2. Alice could burn the 100 rbLP and get her 100 ETH back. The balance of her rbLP is the amount of ETH she can redeem from the pool.
3. But suppose the pool makes a profit of 10%, such as from lending fees. Her 100 rbLP balance will automatically “rebase” to 110 rbLP.
   1. That is, if we call rbLP.balanceOf(alice) right when she deposits, it would return 100 (with 18 decimals).
   2. After the profit-making, rbLP.balanceOf(alice) would return 110.
4. Now Bob deposits 100 ETH into the pool, after the pool makes a profit. The pool would mint him 100 rbLP. Alice however, has 110 rbLP since she was supplying liquidity before the pool made the 10% profit.

A rebase token attempts to keep the total supply of the rebase token equal to the total amount of ETH held by the pool. In reality, there may be slightly more ETH than the total supply of rebase tokens due to rounding errors — we will discuss this later.

The balance of rbLP token a user has is the amount of ETH they can redeem from the pool. Therefore, the balance of a user can be interpreted as their “share” of the total supply of the rebasing token (or equivalently, the amount of ETH held by the pool).

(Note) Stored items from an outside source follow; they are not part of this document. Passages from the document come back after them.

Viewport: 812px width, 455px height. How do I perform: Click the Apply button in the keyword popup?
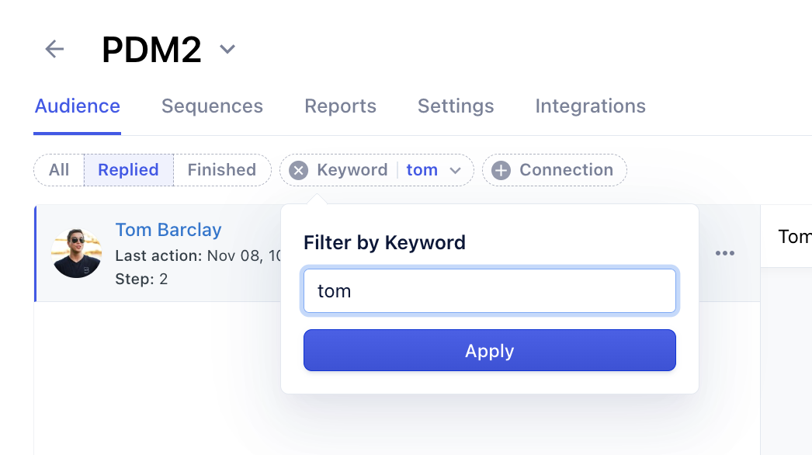489,350
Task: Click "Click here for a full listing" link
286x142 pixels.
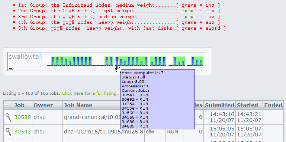Action: point(90,93)
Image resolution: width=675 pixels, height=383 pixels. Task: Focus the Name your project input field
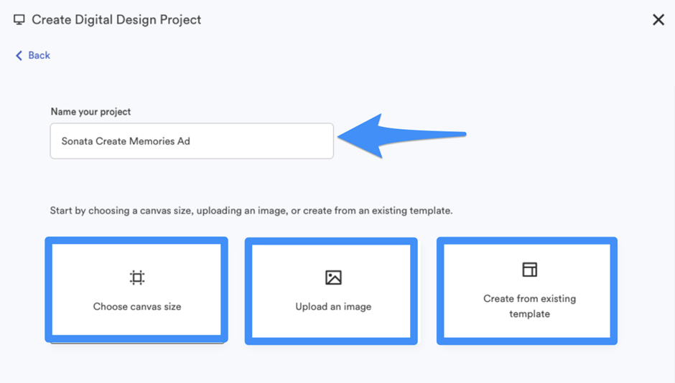click(192, 141)
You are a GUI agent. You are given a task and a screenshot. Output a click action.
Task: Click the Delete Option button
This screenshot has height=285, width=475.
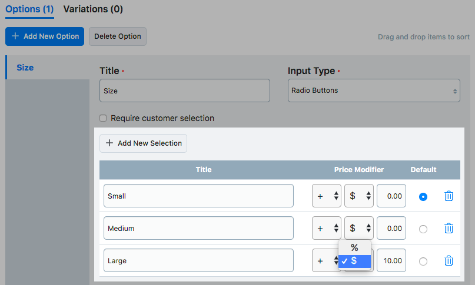click(x=118, y=36)
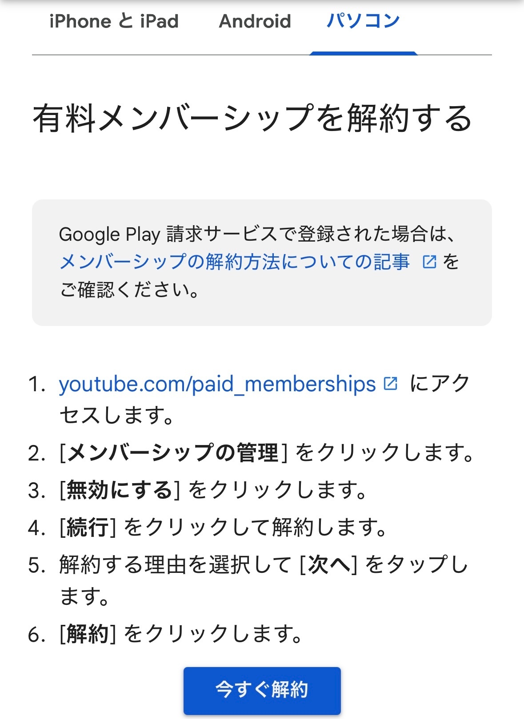524x719 pixels.
Task: Click the heading 有料メンバーシップを解約する
Action: [252, 119]
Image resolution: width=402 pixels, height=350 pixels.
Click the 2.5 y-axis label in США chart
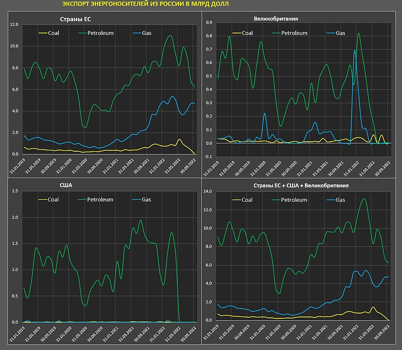coord(14,192)
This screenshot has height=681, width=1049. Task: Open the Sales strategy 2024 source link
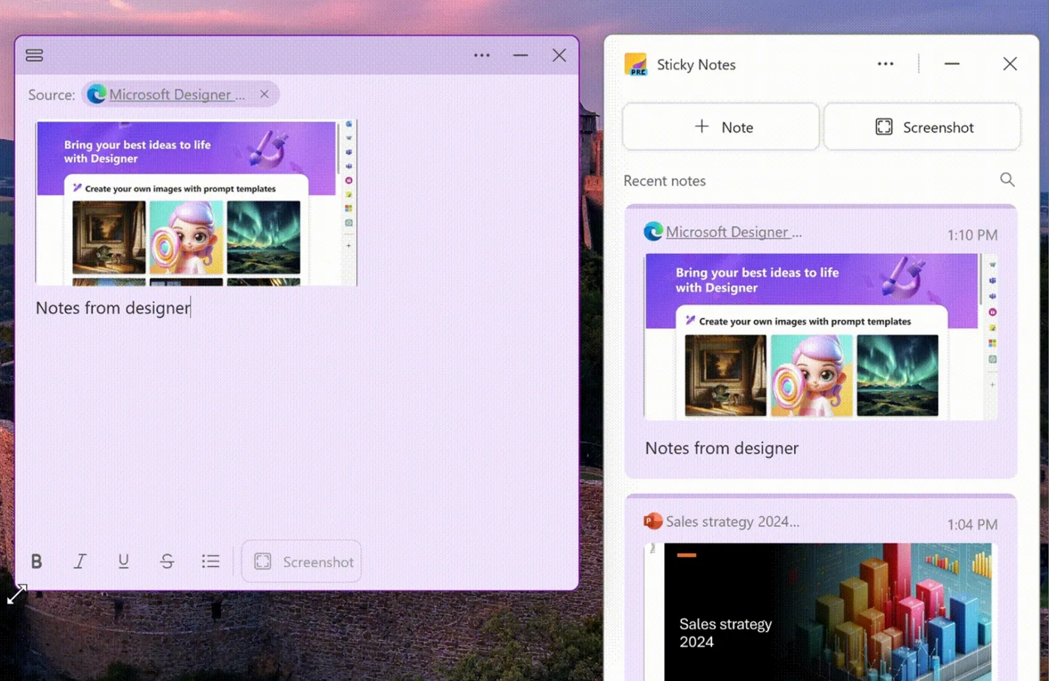[732, 522]
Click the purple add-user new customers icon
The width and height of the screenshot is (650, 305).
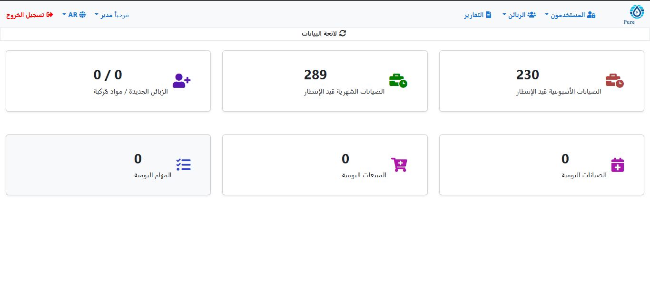181,81
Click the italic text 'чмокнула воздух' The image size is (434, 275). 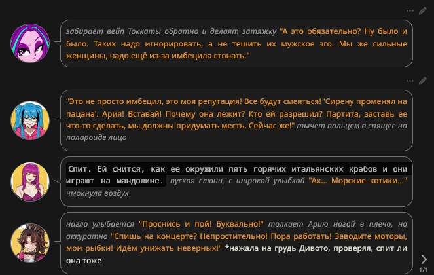98,193
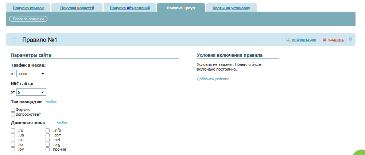The width and height of the screenshot is (365, 155).
Task: Go to Квоты на установку tab
Action: click(231, 8)
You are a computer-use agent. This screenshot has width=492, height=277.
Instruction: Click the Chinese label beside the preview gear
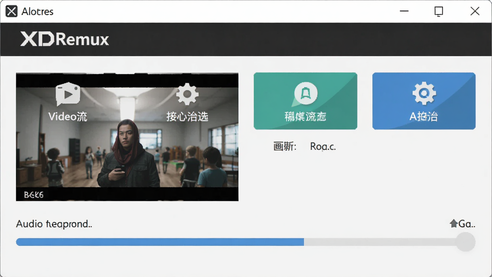tap(187, 116)
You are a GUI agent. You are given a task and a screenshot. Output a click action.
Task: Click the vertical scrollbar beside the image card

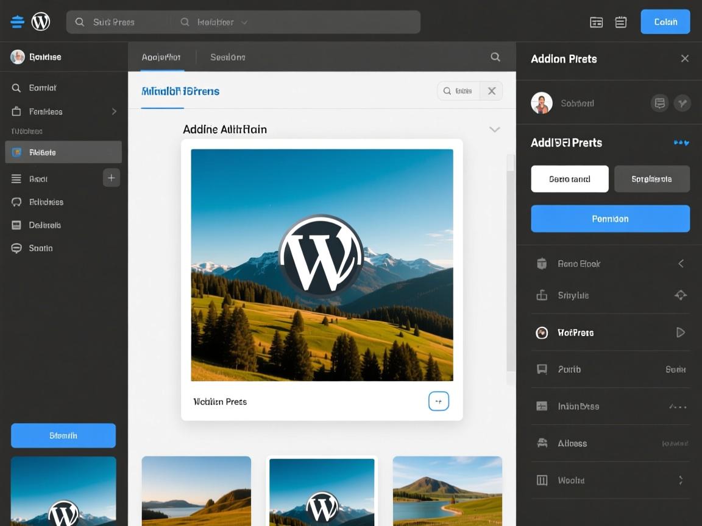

We will refer to the deposited asset as ETH for the rest of this article, but of course, it could be some other ERC-20 token.

Designing a rebasing token

We will create a rebasing ERC-20 token. The ERC-20 token contract’s total supply is the amount of Ether held by the token (which means our rebasing token has 18 decimals). We will sometimes refer to the “token” as the “pool” interchangeably. One can think of this as a pool that implements the ERC-20 standard (but with rebasing) to track who is owed how much ETH.

This design is heavily inspired by the Lido stETH token.

balanceOf()

In a traditional ERC-20, the balance of a user is simply a number associated with the address in the mapping(address => uint256).

In a rebasing ERC-20 token, the value held in the mapping represents the user’s fractional ownership of the pool. It’s best to think of the mapping as holding “shares.”

mapping(address => uint256) internal _shareBalance;

The fraction of the total supply can be computed as _shareBalance[user] / _totalShares, where _totalShares is the sum of shares of all the users.

Suppose Alice owns 70% of the ETH in the pool, and Bob owns 30% of the ETH in the pool. A valid distribution of shares could be:

• Alice: 70 shares
• Bob: 30 shares

But we only care about shares as a ratio of ownership. The following share distribution would be valid in the same scenario:

• Alice: 35 shares
• Bob: 15 shares

The balanceOf the rebase token represents the amount of ETH the user can redeem. The amount of ETH a certain number of shares can redeem is:

$$ \frac{\texttt{num\_share}}{\texttt{total\_shares}}\times\texttt{ETH\_balance} $$

Using the second example where Alice has 35 shares and Bob has 15 shares, we can see that Alice can redeem 70% of the ETH in the pool:

$$ \frac{35}{35+15}=0.7 $$

Translating the formula to Solidity we get:

function balanceOf(address account) public view returns (uint256) {
    if (_totalShares == 0) {
        return 0;
    }
    return _shareBalance[account] * address(this).balance / _totalShares;
}

The variable _totalShares is updated during mint() and burn() when ETH is added or removed from the pool.

mint()

During mint() the depositor adds Ether to the pool and mints an amount of shares that represents their percent ownership of the total percent of outstanding shares (the sum of all shares in existence, or the sum of all _shareBalance[user] for all users).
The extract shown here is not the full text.